> _Exercise requirements_
Would you retype exactly the lines below, from the one containing "This screenshot has" through the end of the entries, both ends included, but not the pictures?

> _Exercise inputs_
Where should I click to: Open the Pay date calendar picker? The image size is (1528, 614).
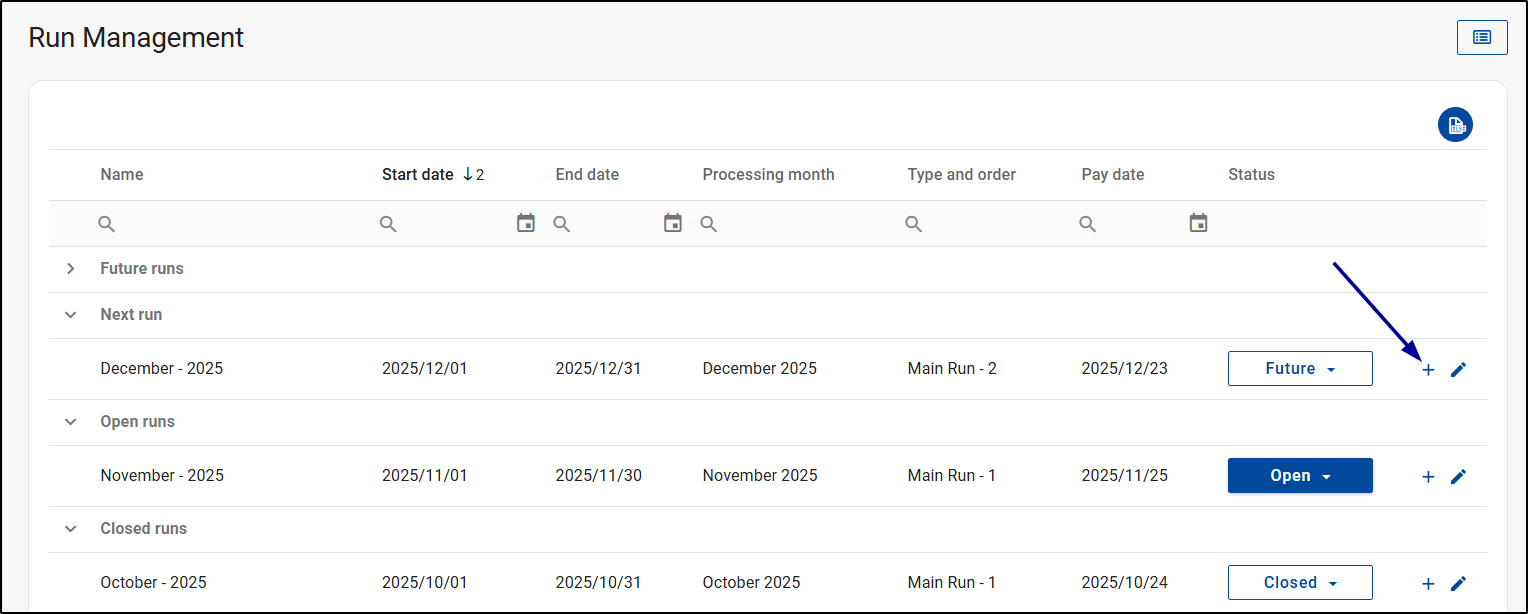1198,223
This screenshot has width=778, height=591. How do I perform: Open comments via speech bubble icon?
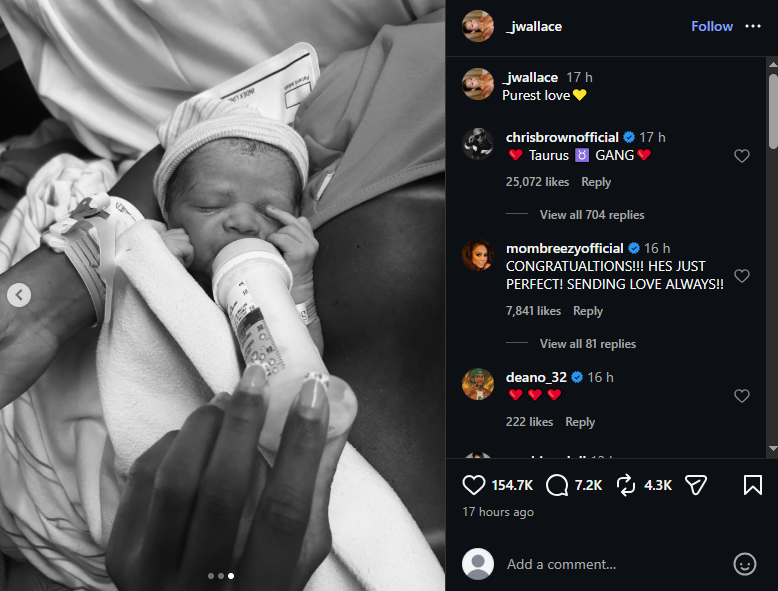[x=558, y=485]
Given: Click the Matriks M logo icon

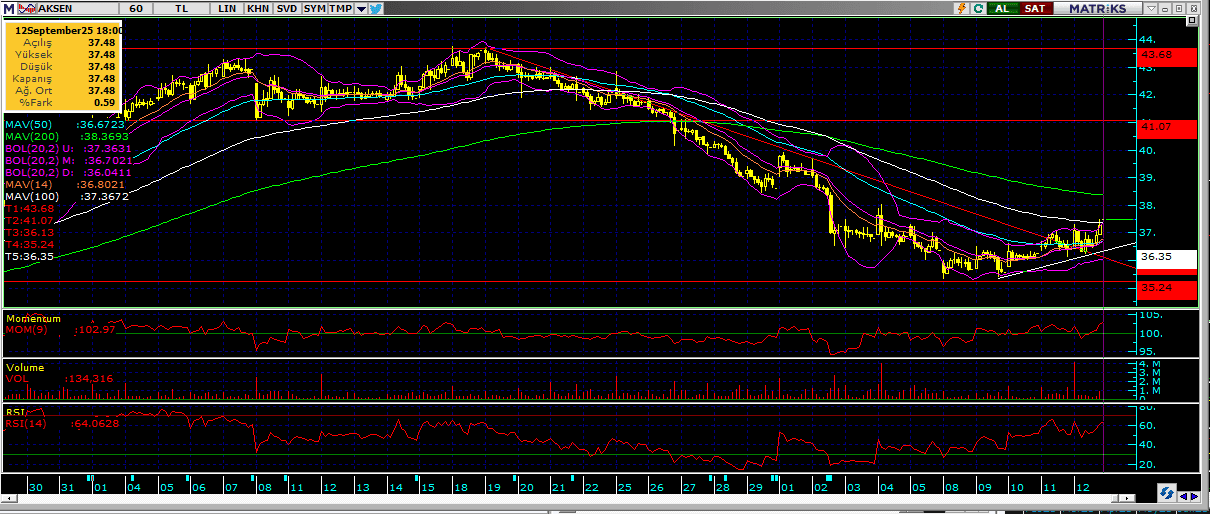Looking at the screenshot, I should (7, 8).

> _Task output_
This screenshot has width=778, height=591. How do I perform: Open comments via speech bubble icon?
[x=558, y=485]
Given: Click the Matriks M logo icon

Looking at the screenshot, I should (7, 8).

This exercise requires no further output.